For today’s opera-going audiences, Le Cid may very well exist in the shadow of Massenet’s Manon and Werther. Lovers of these seminal works might claim that “Pleurez, mes yeux” is nothing but a precursor to Charlotte’s wildly popular “Va! Laissez couler mes larmes” or that the Act III love duet isn’t nearly as breathtaking as Manon and Des Grieux’s equally tormented “N’est-ce plus ma main…?” And yet, recordings of “O souverain” from acclaimed tenors such as Enrico Caruso, Franco Corelli, Domingo, and beyond have served as reminder to generations that Le Cid has supreme staying power.
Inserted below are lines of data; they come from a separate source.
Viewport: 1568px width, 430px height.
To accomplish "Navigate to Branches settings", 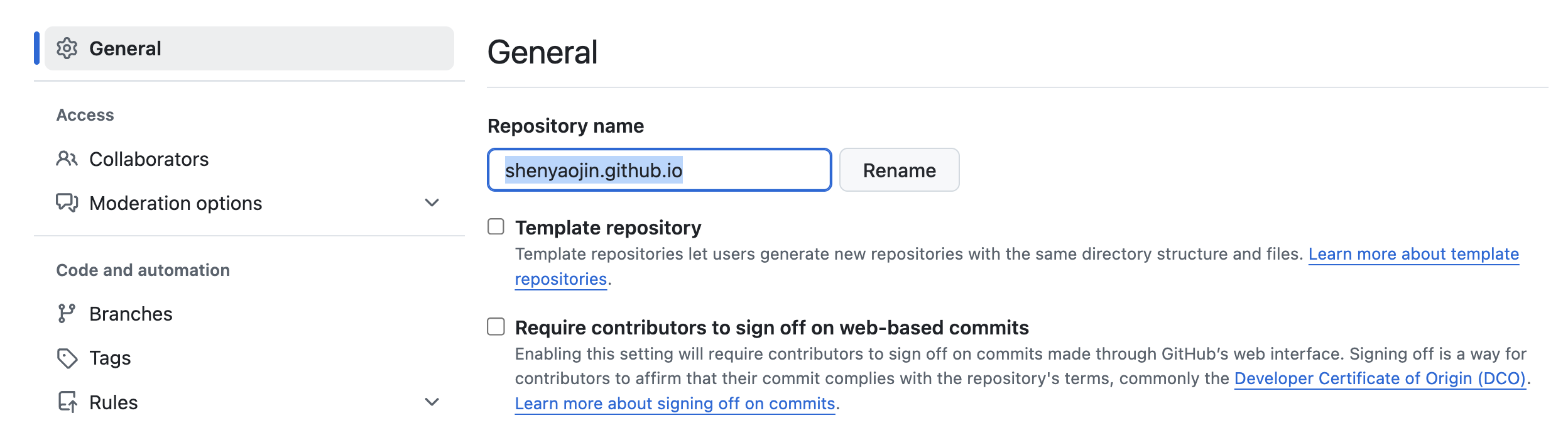I will pyautogui.click(x=131, y=314).
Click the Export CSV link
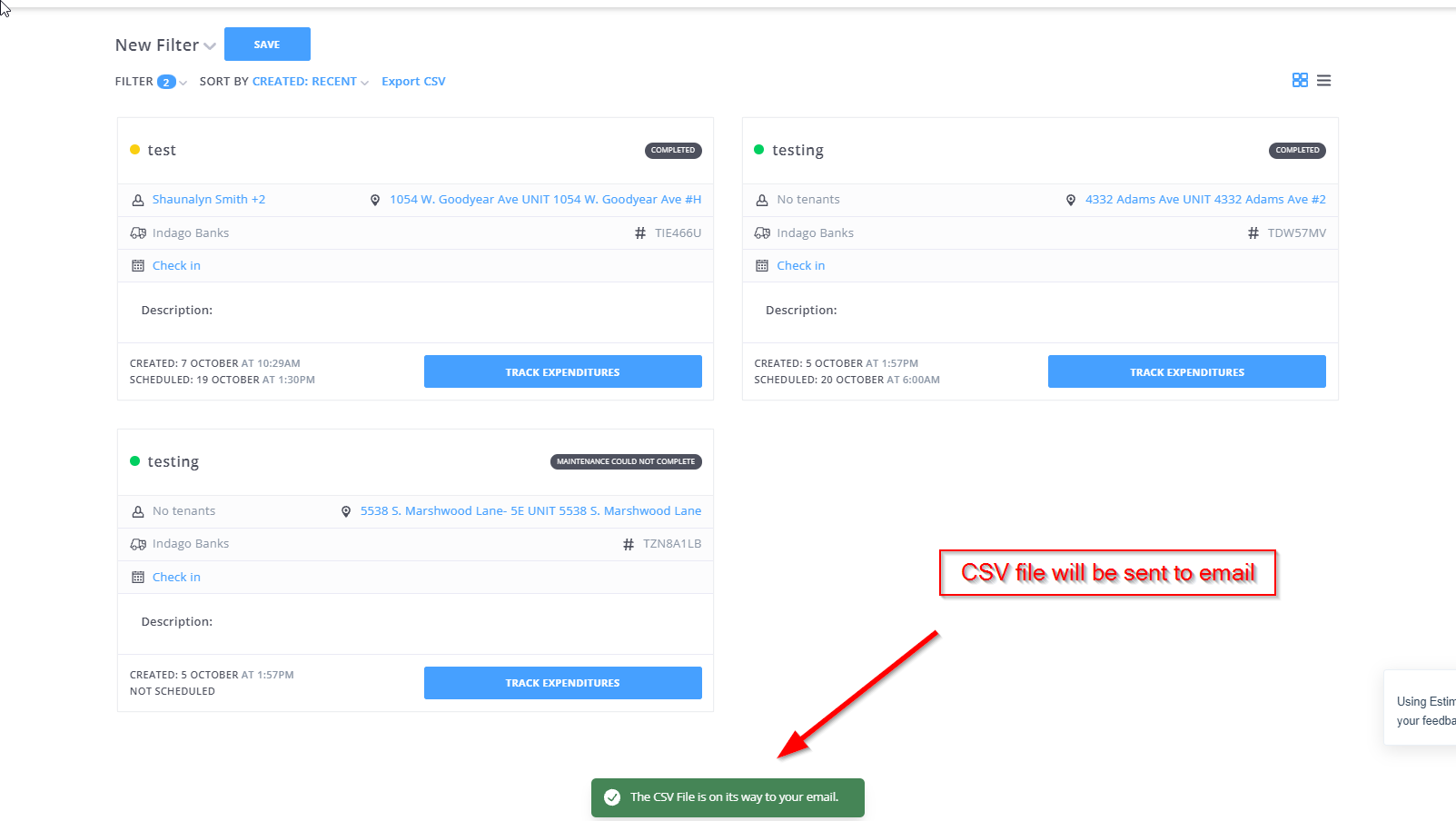The width and height of the screenshot is (1456, 821). pos(413,82)
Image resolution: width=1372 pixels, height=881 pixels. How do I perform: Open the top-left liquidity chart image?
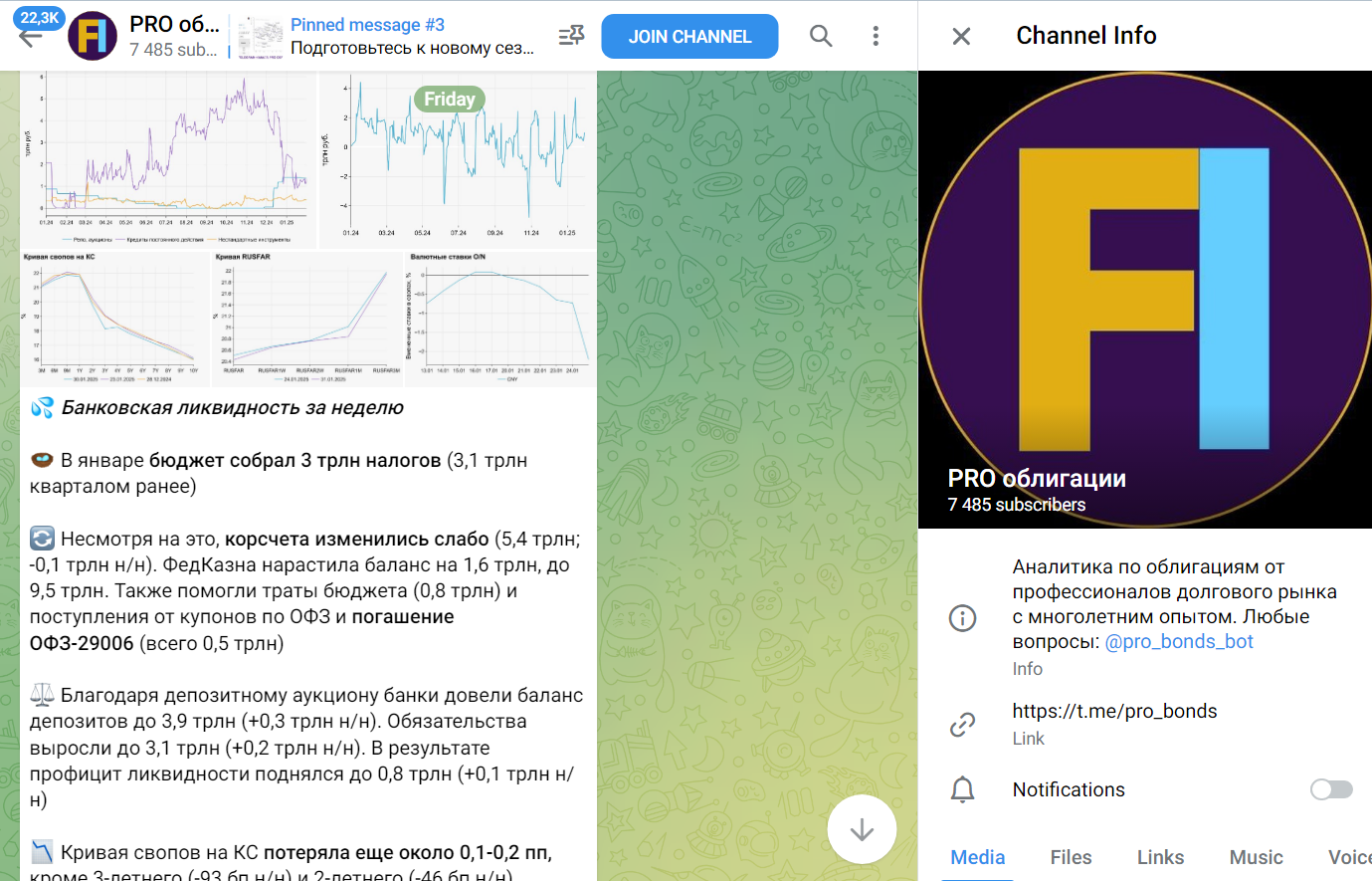click(168, 159)
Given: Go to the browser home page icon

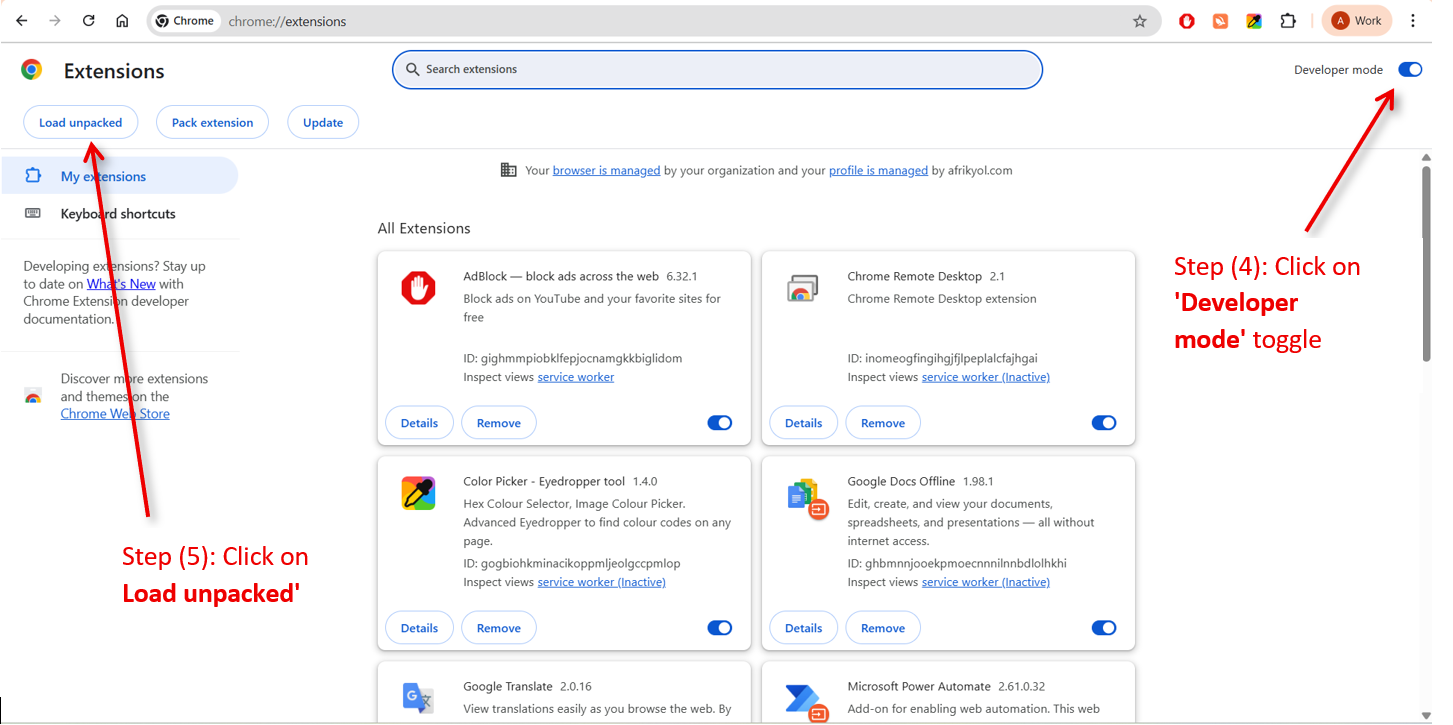Looking at the screenshot, I should coord(122,21).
As one critic once observed: Le Cid may not necessarily be Massenet’s masterpiece, but it could very well stand as a masterpiece belonging to just about anyone else.

Eleni Hagen is a freelance writer based in Boston. She holds a B.A. in English Literature from Vassar College and an M.M. in Vocal Performance from The Boston Conservatory. She has recently written for The Kennedy Center for the Performing Arts, the Boston Philharmonic, and Rockport Music.